First and foremost…this has NOTHING to do with weight. Yes, most of the time it seems that a change in dietary habits and weight loss go hand-in-hand..this is not the case.
Secondly, this is not a “diet”. Diets are not meant for the long haul. Diets are meant for failure, because they put restriction or limitations on what a person is allowed to eat…that all or nothing attitude is not one of someone who is typically successful.
Lastly, I am not saying that one way of eating is better than the rest…far from it! I think we all have a unique digestive tract that requires a life-time of paying attention to, fine-tuning when things seem a bit off…which is what I am doing.

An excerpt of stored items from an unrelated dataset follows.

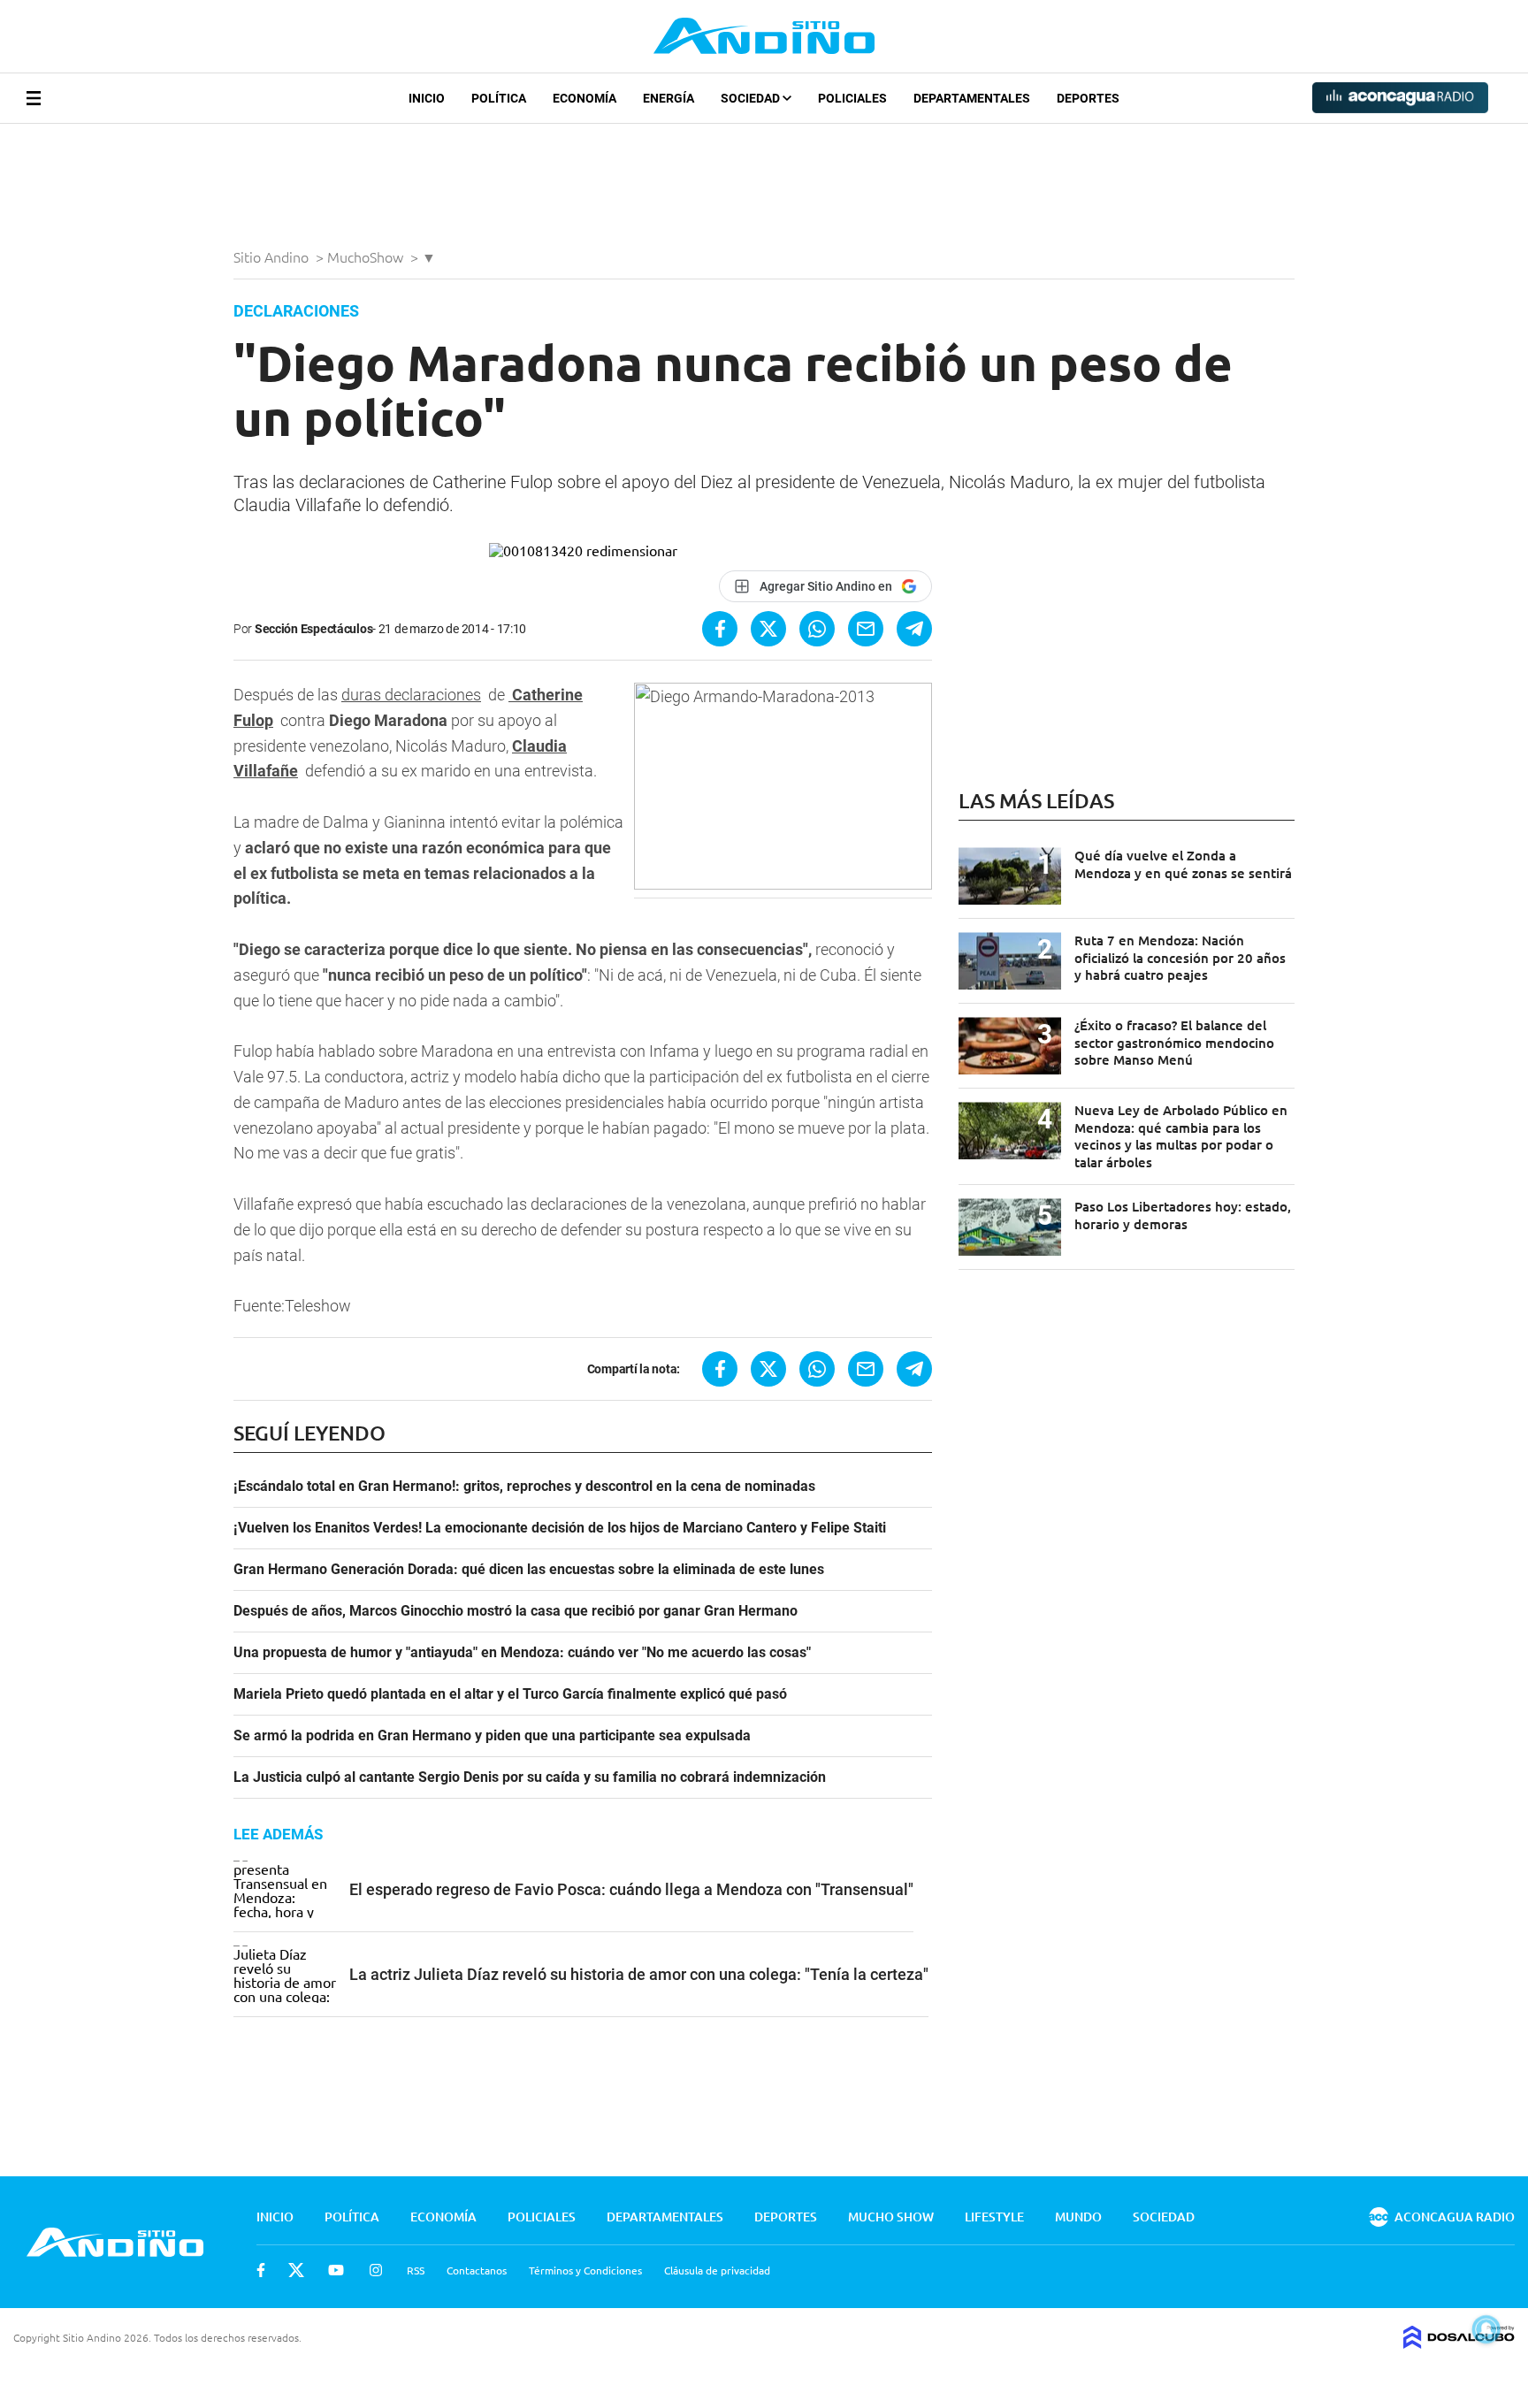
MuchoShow (367, 256)
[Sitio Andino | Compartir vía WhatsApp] (817, 628)
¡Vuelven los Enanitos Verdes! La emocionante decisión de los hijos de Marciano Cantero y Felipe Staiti (559, 1528)
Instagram (376, 2270)
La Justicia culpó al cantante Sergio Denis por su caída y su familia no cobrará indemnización (529, 1777)
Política (498, 98)
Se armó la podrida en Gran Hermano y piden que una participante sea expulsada (492, 1736)
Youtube (336, 2270)
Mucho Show (891, 2216)
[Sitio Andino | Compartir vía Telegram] (914, 628)
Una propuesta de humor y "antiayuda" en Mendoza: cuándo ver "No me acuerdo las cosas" (522, 1653)
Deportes (1088, 98)
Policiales (852, 98)
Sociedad (752, 98)
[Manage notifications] (1486, 2329)
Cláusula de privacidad (717, 2270)
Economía (584, 98)
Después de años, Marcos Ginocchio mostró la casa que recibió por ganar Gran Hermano (515, 1611)
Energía (668, 98)
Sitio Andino (272, 256)
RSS (415, 2270)
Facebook (260, 2270)
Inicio (427, 98)
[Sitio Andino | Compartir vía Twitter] (768, 628)
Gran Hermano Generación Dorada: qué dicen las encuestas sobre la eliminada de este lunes (528, 1570)
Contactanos (477, 2270)
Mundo (1078, 2216)
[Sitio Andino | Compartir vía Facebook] (719, 628)
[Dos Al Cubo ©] (1459, 2342)
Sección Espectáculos (313, 629)
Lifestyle (994, 2216)
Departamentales (971, 98)
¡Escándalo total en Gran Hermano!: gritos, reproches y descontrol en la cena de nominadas (524, 1486)
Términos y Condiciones (585, 2270)
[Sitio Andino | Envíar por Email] (865, 628)
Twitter (296, 2270)
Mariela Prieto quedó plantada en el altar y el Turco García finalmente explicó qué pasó (510, 1694)
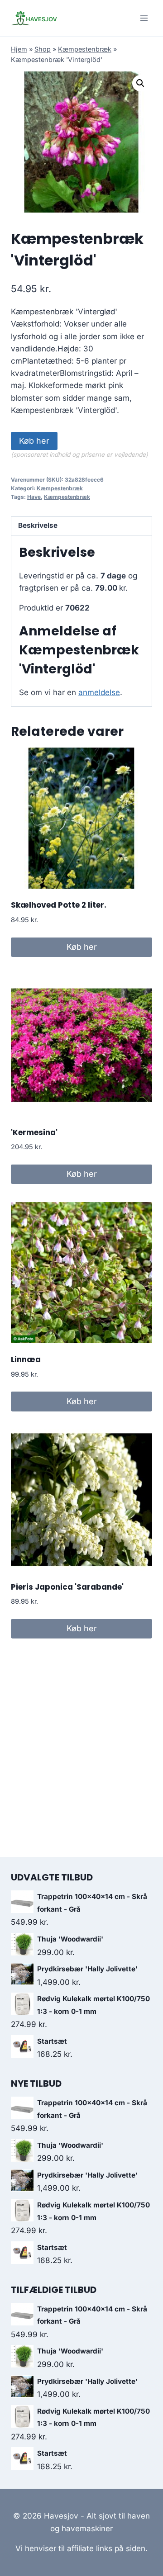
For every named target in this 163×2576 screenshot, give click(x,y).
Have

So why and I making this change in my nutrition?
- The biggest reason is hormones. Hormones that are out of balance don’t just affect my period they affect the way I feel, my mood, energy levels, my health and the risk for something bad to happen (like my mom having a stroke at 48!) my relationships….EVERYTHING…being in balance is SUPER important to me.
- I have been eating gluten free and dairy free for 5 years now. I feel good most of the time, but I still lack in energy and feel like there is just something that needs tweaking.
- I am interested to pursue running more and would like to make sure that I have my nutrition down before I get in the thick of things. I want to always be kind to myself and put my health before any goal or dream involving running. My body is a temple…it houses the spirit with which drives me in life’s endeavors….I strive to honor the vessel I’ve been given.
- My boys learn best through observation. My goal as a mom is to set them up for success. Showing Bodhi and Trout that health is ever evolving/changing and you won’t every have it right 100% of the time helps them become more self-aware humans. I hope that they can see that their bodies will require moments of “tuning in” throughout their life to evaluate how things are going…if they aren’t going well…adjust….However, I don’t want them to be super paranoid human beings either…BALANCE.
These are my reasons. However, I want to also say this. I was watching a video Leanne made over at Healthful Pursuit. Leanne talks about why most fail at going keto. Long story short, she mentions that there is too much change that happens at once. I have been evolving my diet for a while now, gluten and dairy free, cutting out most processed food, bottom line….I am not planning on diving off the deep end with no life vest. I am approaching the change slowly. I have people I am opening up to to make sure that what I am doing is best at this point in my life. I am making sure that I am not doing anything that would hurt my son who is still nursing, and I am always being super cautious to make one change at a time so that my body has time to adjust.
Yes, this was a wordy post…MUST learn to set up a youtube video of me chatting about this! anyone interested in me doing that? if not…I will keep typing away in hopes that someone is nodding their head “yes” along with me 😉
CUTE TROUT PICTURE! had to do it! it’s my moral mother obligation!
One more! waiting for Big Brother at gymnastics today and I was blown away that he has grown up so fast! he is already putting down on the “look and find” book that I remember Bodhi doing the same with…where does time go?! agh!